▶ _WHAT IS BEING ASKED_:
Please return, exactly and only, the lines beginning at the top of the entries below and ending with the line containing "The image size is (328, 212)."; keep out the pictures.

**** EXTRACTED INFORMATION

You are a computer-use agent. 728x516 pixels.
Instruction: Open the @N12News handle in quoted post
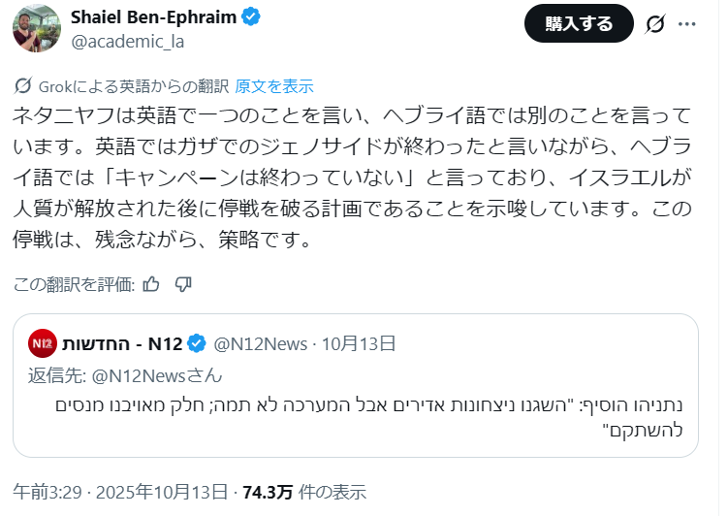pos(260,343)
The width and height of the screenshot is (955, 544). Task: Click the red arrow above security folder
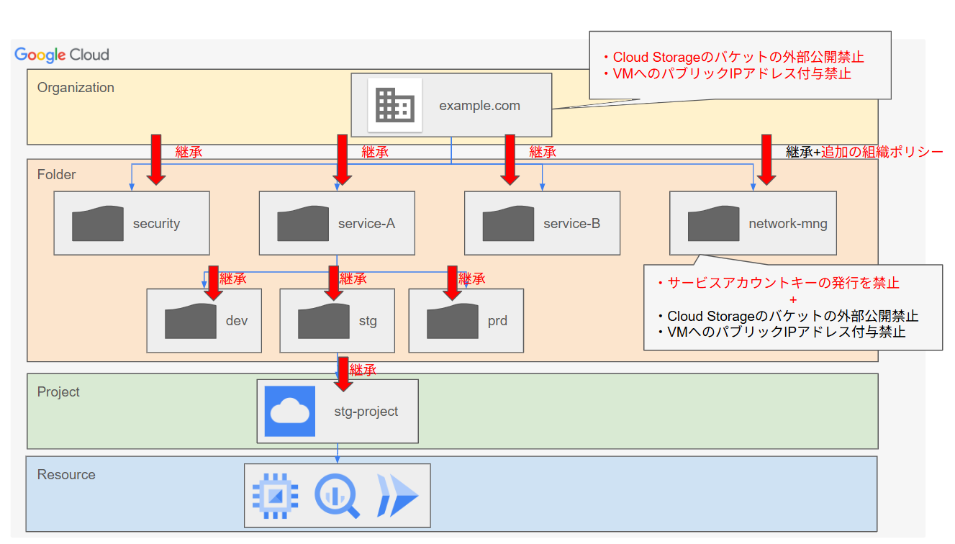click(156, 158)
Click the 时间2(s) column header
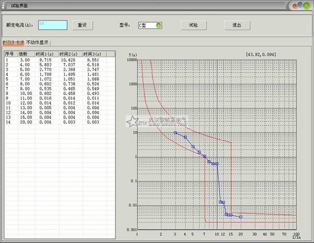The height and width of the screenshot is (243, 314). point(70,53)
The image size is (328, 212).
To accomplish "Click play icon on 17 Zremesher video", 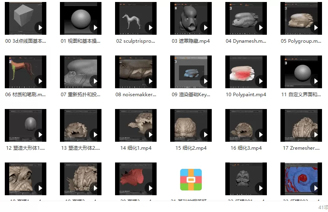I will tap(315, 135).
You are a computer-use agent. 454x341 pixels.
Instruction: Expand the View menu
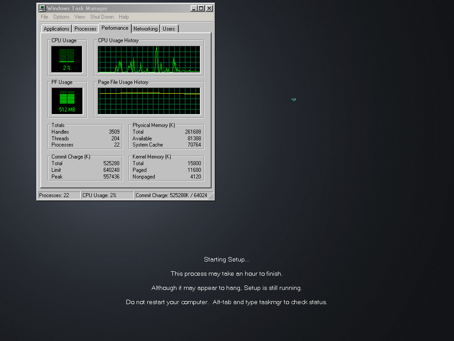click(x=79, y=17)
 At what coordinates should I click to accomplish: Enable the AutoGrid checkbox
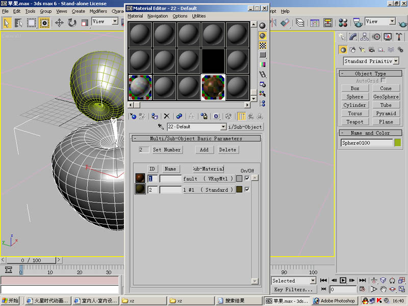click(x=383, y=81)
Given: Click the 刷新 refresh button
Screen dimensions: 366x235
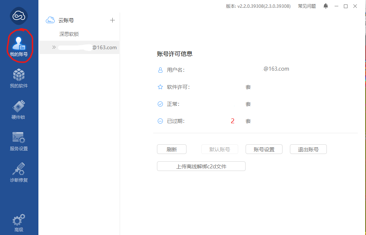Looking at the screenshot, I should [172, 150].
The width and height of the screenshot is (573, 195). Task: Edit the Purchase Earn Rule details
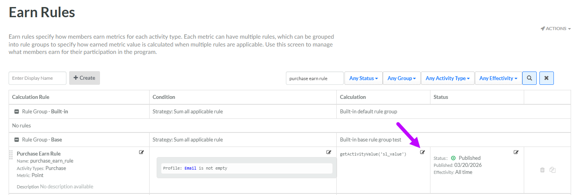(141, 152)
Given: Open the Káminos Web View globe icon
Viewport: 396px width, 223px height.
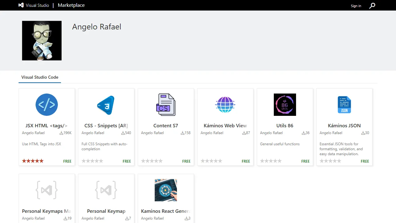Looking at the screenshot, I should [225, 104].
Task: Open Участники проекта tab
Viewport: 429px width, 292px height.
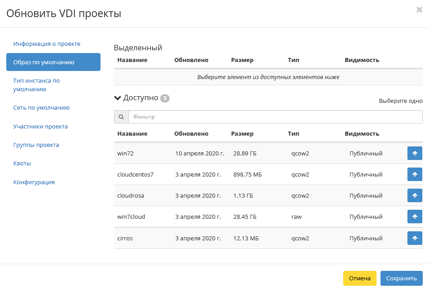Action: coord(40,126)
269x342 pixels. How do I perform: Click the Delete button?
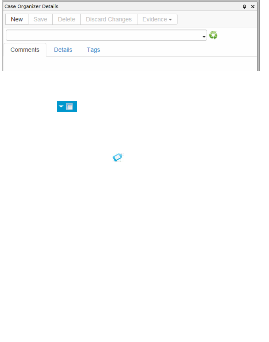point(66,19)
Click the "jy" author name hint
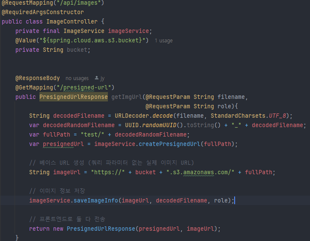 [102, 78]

********

▶ _SOLUTION FOR THIS PROBLEM_:
You are a computer-use agent. 728x516 pixels.
Instruction: Open the @N12News handle in quoted post
pos(260,343)
The width and height of the screenshot is (955, 544). Task: Click the red arrow above security folder
click(156, 158)
Click the 时间2(s) column header
The height and width of the screenshot is (243, 314). point(70,53)
The image size is (328, 212).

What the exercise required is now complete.